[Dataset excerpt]
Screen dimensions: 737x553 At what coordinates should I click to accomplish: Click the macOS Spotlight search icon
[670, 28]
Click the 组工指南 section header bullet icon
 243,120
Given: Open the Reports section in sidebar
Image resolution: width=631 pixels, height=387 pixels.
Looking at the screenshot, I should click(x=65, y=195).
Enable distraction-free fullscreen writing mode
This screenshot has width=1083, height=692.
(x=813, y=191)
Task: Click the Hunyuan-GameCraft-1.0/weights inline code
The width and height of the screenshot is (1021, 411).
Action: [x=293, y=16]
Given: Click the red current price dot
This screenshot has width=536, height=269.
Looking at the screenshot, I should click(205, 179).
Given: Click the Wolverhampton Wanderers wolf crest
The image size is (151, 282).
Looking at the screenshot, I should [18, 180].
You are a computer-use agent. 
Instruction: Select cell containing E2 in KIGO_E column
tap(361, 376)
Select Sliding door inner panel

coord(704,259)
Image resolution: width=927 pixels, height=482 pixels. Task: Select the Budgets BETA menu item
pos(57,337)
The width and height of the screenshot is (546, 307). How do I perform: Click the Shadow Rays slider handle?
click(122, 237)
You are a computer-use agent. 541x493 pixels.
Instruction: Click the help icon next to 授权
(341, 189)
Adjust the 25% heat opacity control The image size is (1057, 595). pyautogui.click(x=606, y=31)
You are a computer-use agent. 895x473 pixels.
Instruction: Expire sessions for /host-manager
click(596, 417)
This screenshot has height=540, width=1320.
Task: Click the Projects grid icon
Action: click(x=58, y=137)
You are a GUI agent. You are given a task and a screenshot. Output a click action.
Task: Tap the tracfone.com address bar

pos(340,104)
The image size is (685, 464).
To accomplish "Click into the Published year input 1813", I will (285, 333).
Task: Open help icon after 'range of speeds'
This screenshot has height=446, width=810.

■ **YOUR TASK**: Retype all of the data above, character for character.

■ **THE OUTPUT**:
Screen dimensions: 737x553 At what coordinates should I click to accomplish: Click the macOS Spotlight search icon
[670, 28]
Click the 组工指南 section header bullet icon
 243,120
Given: Open the Reports section in sidebar
Image resolution: width=631 pixels, height=387 pixels.
Looking at the screenshot, I should click(x=65, y=195).
Enable distraction-free fullscreen writing mode
This screenshot has width=1083, height=692.
(x=813, y=191)
Task: Click the Hunyuan-GameCraft-1.0/weights inline code
The width and height of the screenshot is (1021, 411).
Action: [x=293, y=16]
Given: Click the red current price dot
This screenshot has width=536, height=269.
Looking at the screenshot, I should click(205, 179).
Given: Click the Wolverhampton Wanderers wolf crest
The image size is (151, 282).
Looking at the screenshot, I should [18, 180].
You are a computer-use agent. 
Instruction: Select cell containing E2 in KIGO_E column
tap(361, 376)
Select Sliding door inner panel

coord(704,259)
Image resolution: width=927 pixels, height=482 pixels. Task: Select the Budgets BETA menu item
pos(57,337)
The width and height of the screenshot is (546, 307). How do I perform: Click the Shadow Rays slider handle?
click(122, 237)
You are a computer-use agent. 541x493 pixels.
Instruction: Click the help icon next to 授权
(341, 189)
Adjust the 25% heat opacity control The image size is (1057, 595). pyautogui.click(x=606, y=31)
You are a computer-use agent. 895x473 pixels.
Instruction: Expire sessions for /host-manager
click(596, 417)
This screenshot has height=540, width=1320.
Task: Click the Projects grid icon
Action: click(x=58, y=137)
You are a GUI agent. You are given a task and a screenshot. Output a click action.
Task: Tap the tracfone.com address bar

pos(340,104)
The image size is (685, 464).
To accomplish "Click into the Published year input 1813", I will (285, 333).
Task: Open help icon after 'range of speeds'
This screenshot has height=446, width=810.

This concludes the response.